2. Overview of Foster Youth Sexual and Reproductive Wellness Rights, PUB 490

Brief Introduction & Background
CDSS has chosen the phrase “sexual and reproductive wellness” to indicate that sex and reproduction are two different aspects of a related topic and ought not be conflated, particularly when considering youth who may not be heterosexual.
Wellness is widely considered an active process that involves becoming aware of and making choices toward a healthy and fulfilling life. It is something we all need support and encouragement to do well and consistently. Foster youth and non-minor dependents should be empowered to take control of their wellness and supported to learn how to do so.
The term “wellness” is used to reflect the holistic nature of our sexual lives. It’s more than just an absence of disease, it is core to our overall well-being as human beings. It reaches beyond just our physical being and into the health of our relationships to others and ourselves. Therefore, it is not just a side note about avoiding unplanned pregnancy or sexually transmitted infection, but a complex topic deeply rooted within the core goals of child welfare—safety, permanency, and well-being.

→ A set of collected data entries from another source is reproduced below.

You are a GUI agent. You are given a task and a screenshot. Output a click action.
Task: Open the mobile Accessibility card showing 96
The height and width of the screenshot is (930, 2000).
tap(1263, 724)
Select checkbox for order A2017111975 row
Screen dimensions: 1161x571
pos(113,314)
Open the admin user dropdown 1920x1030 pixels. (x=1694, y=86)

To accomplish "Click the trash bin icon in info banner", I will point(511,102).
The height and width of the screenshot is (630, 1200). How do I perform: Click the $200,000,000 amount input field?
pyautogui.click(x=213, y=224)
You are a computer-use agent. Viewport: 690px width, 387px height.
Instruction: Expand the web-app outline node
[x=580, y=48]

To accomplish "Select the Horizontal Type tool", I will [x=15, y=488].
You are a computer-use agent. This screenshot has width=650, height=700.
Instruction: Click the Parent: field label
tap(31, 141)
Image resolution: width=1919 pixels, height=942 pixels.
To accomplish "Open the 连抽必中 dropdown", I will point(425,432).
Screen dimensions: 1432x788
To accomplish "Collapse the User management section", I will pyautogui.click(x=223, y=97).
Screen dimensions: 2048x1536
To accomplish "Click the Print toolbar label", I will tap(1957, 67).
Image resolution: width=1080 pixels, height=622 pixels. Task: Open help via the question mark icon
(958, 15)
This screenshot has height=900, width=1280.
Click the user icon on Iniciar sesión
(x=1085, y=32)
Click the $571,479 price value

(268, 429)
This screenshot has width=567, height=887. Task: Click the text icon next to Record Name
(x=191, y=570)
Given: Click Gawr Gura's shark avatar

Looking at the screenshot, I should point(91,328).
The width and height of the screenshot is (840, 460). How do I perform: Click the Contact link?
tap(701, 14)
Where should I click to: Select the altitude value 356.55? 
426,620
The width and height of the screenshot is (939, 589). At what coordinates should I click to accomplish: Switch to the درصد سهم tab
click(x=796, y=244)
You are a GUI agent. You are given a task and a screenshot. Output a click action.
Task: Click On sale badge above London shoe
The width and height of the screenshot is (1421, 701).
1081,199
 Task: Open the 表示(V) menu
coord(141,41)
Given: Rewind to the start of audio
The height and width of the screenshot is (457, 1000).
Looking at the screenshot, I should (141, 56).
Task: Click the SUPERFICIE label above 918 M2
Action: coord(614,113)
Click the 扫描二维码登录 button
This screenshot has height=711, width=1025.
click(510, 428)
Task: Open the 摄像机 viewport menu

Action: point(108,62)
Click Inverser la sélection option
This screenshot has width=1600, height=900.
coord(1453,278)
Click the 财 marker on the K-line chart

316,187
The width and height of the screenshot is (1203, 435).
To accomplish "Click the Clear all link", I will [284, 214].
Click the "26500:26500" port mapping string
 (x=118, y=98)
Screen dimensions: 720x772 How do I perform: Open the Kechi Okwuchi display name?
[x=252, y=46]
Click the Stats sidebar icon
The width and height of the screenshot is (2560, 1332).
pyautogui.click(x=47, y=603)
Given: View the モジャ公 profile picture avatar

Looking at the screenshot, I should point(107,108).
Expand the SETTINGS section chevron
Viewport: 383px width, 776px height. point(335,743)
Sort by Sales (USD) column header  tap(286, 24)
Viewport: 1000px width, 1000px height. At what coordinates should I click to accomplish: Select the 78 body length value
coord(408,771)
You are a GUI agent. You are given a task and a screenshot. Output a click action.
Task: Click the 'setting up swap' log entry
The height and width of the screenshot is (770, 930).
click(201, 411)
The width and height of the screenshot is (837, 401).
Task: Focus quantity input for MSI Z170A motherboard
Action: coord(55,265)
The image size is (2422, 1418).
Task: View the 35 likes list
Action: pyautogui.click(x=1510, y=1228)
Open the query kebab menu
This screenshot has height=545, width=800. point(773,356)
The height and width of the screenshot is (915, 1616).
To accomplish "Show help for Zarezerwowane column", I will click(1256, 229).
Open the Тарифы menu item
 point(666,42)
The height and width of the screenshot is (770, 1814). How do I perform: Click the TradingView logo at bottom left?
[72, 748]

Sexual Wellness in Foster Care
Sexuality is a normal part of human development. During adolescence, young people are learning about their bodies and their independence and their desires. It is a complicated time and can be fraught with potential harm. However, sexual activity does not—in and of itself—necessitate undue risk. It is an important and healthy part of human development.
Foster youth are more vulnerable than peers their same age given that as a population they:
• often lack the support of a trusted adult who can offer them guidance throughout their development, which can create all sorts of challenges
• have a history of trauma, even if that is limited to whatever circumstance brought them into care in the first place, and trauma complicates all areas of life
• foster youth are disproportionately represented in populations of commercially sexually exploited youth
• institutional barriers often exist for youth in care that are not present for peers out of care—such as extra rules, limited transportation, and lack of privacy.
These factors can be inter-related in complex ways, but they do not have to mean a doomed future. And they are excellent reasons for us to focus on and increase the strengths and competencies of young people in care.